◆ **TASK ITEM**
Below are records; copy every line among them that contains the word "hamburger".

::::::::

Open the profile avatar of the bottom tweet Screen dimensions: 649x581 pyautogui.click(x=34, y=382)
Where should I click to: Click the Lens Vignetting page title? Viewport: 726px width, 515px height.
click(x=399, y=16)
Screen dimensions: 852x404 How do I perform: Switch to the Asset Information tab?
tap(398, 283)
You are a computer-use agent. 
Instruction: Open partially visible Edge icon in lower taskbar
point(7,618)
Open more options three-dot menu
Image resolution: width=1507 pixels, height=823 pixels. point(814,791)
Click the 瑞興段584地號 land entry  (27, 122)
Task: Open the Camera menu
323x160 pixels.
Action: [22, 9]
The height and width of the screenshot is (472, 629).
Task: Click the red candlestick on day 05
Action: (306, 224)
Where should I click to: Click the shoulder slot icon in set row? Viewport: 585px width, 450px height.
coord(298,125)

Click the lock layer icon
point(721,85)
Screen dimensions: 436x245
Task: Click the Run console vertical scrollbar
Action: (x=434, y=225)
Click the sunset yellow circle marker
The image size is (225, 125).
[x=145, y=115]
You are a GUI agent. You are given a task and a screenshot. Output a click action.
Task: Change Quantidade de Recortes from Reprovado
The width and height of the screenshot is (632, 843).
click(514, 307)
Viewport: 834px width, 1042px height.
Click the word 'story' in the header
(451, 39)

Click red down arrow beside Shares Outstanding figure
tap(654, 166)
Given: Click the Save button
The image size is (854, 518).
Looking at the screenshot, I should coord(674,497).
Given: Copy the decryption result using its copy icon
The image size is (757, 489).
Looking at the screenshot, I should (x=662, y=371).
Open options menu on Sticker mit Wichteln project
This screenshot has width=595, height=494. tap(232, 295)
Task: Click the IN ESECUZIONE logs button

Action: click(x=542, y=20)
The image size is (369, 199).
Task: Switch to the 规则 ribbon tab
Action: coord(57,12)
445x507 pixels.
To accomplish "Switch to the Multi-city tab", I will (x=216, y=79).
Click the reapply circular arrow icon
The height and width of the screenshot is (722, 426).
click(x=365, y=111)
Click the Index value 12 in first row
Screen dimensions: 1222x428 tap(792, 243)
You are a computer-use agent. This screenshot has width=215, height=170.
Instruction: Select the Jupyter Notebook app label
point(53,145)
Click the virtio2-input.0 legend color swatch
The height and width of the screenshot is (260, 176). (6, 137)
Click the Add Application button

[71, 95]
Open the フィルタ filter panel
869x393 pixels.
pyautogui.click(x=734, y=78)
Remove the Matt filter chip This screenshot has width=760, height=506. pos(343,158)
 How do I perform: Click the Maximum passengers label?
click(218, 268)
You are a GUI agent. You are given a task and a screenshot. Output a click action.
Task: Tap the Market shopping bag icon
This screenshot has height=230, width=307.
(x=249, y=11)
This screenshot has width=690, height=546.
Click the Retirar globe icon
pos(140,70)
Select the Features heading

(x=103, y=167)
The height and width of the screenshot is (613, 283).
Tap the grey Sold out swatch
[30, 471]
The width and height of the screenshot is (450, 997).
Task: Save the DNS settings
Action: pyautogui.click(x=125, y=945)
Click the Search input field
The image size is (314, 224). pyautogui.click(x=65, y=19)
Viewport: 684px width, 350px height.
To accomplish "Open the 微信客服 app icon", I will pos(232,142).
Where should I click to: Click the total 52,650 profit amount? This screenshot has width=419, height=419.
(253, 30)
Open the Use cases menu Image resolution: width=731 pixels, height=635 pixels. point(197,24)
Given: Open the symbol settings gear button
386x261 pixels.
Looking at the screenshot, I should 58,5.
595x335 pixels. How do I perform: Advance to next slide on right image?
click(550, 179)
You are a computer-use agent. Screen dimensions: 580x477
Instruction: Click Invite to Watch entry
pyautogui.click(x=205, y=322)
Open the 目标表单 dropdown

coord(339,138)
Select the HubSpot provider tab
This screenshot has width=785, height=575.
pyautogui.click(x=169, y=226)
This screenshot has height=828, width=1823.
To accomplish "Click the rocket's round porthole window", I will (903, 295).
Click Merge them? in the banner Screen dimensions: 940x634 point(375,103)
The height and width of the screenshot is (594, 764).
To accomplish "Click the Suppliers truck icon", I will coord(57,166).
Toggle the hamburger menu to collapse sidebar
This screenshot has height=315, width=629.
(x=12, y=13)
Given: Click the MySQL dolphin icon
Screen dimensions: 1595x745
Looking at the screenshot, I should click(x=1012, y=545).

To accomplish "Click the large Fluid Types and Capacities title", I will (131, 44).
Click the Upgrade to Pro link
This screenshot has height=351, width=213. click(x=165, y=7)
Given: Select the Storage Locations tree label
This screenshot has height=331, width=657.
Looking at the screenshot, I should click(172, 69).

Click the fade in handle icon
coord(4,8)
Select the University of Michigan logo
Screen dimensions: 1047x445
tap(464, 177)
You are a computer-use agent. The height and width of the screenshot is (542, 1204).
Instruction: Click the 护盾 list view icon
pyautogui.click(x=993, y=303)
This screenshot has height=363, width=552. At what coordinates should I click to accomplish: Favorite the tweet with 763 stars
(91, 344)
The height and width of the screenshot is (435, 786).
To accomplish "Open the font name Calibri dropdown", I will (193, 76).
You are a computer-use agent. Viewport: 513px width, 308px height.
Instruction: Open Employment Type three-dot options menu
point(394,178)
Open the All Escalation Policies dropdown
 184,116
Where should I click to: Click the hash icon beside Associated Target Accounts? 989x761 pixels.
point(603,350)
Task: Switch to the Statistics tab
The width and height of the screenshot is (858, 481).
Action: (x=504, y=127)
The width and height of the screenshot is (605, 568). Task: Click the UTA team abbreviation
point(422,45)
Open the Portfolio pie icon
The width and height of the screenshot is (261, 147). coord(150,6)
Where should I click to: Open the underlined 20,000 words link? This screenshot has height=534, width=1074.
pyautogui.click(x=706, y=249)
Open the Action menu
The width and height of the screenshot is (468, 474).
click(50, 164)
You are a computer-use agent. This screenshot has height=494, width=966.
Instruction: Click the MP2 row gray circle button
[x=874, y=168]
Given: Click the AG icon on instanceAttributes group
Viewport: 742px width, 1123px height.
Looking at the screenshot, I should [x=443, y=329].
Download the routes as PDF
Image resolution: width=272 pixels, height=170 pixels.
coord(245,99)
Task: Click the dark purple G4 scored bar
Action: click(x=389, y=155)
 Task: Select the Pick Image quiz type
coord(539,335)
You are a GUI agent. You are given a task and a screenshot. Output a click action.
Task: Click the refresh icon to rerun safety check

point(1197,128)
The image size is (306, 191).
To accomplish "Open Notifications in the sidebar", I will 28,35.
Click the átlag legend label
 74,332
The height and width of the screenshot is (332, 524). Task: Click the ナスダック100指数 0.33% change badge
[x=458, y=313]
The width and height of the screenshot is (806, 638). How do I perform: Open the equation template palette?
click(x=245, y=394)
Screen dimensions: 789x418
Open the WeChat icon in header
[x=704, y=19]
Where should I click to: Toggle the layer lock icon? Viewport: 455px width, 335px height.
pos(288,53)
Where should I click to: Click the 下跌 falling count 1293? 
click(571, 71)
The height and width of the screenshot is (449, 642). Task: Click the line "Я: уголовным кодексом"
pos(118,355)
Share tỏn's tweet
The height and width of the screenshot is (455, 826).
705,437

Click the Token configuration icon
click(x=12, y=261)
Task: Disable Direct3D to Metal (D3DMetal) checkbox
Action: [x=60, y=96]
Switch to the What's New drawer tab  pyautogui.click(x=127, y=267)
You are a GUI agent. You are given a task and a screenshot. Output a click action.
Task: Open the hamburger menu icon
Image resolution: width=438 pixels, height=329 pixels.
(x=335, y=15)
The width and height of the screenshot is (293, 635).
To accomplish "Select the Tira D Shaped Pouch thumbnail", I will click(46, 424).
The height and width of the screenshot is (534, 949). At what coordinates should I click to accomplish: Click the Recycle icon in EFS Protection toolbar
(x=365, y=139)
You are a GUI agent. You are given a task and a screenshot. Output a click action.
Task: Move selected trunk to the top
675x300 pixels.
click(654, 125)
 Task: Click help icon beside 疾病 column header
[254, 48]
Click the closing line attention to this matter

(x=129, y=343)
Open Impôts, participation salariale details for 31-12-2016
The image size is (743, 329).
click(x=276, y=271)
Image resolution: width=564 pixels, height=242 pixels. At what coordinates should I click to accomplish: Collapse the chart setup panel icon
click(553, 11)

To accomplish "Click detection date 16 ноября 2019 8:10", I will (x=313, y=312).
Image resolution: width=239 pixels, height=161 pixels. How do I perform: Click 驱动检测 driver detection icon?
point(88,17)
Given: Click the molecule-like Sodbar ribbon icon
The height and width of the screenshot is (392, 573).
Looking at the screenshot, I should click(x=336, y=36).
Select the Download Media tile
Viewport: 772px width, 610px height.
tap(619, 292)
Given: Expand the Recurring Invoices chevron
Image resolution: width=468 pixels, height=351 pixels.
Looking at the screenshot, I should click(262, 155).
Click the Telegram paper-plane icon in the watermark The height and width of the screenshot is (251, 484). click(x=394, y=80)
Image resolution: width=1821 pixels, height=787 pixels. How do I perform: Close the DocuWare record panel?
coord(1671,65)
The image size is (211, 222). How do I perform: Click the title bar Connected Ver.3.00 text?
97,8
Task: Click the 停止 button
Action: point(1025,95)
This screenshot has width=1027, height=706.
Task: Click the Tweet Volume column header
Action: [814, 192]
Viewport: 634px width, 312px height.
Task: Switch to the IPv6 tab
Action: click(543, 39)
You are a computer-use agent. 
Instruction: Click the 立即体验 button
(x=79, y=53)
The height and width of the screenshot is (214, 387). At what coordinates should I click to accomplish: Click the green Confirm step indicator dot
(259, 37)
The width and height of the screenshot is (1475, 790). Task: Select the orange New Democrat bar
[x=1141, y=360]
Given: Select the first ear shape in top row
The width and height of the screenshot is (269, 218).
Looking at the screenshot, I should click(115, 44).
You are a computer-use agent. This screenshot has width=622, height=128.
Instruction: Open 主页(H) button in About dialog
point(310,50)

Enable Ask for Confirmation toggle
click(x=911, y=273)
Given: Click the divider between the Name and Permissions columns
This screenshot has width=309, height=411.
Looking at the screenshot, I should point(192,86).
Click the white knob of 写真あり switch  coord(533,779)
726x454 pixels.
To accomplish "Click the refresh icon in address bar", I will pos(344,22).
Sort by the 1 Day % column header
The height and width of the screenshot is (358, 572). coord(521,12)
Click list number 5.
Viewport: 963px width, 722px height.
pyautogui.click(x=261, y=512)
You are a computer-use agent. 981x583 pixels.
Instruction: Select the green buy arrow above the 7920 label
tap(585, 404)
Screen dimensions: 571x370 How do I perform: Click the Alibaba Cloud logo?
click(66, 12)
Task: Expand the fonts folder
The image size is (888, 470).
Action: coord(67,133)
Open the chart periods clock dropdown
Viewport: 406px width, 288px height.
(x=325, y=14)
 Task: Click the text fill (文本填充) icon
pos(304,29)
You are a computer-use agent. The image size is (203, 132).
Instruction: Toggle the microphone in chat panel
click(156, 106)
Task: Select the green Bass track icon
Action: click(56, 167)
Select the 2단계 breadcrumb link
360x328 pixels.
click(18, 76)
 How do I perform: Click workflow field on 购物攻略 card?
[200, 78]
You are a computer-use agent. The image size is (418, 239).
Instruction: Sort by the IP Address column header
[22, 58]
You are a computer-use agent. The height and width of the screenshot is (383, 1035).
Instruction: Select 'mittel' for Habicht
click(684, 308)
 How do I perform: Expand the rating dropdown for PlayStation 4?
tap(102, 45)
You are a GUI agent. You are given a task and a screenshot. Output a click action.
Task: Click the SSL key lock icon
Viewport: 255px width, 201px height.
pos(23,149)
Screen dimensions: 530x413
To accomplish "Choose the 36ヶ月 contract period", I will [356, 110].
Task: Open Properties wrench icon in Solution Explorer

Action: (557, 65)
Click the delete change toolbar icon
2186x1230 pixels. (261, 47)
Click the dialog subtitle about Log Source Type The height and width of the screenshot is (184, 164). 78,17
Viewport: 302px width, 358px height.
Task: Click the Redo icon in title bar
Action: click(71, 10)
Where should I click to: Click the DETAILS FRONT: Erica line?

::::::::

◆ **RESPONSE AREA**
Toggle the hamburger menu to collapse sidebar
Task: Open the hamburger menu icon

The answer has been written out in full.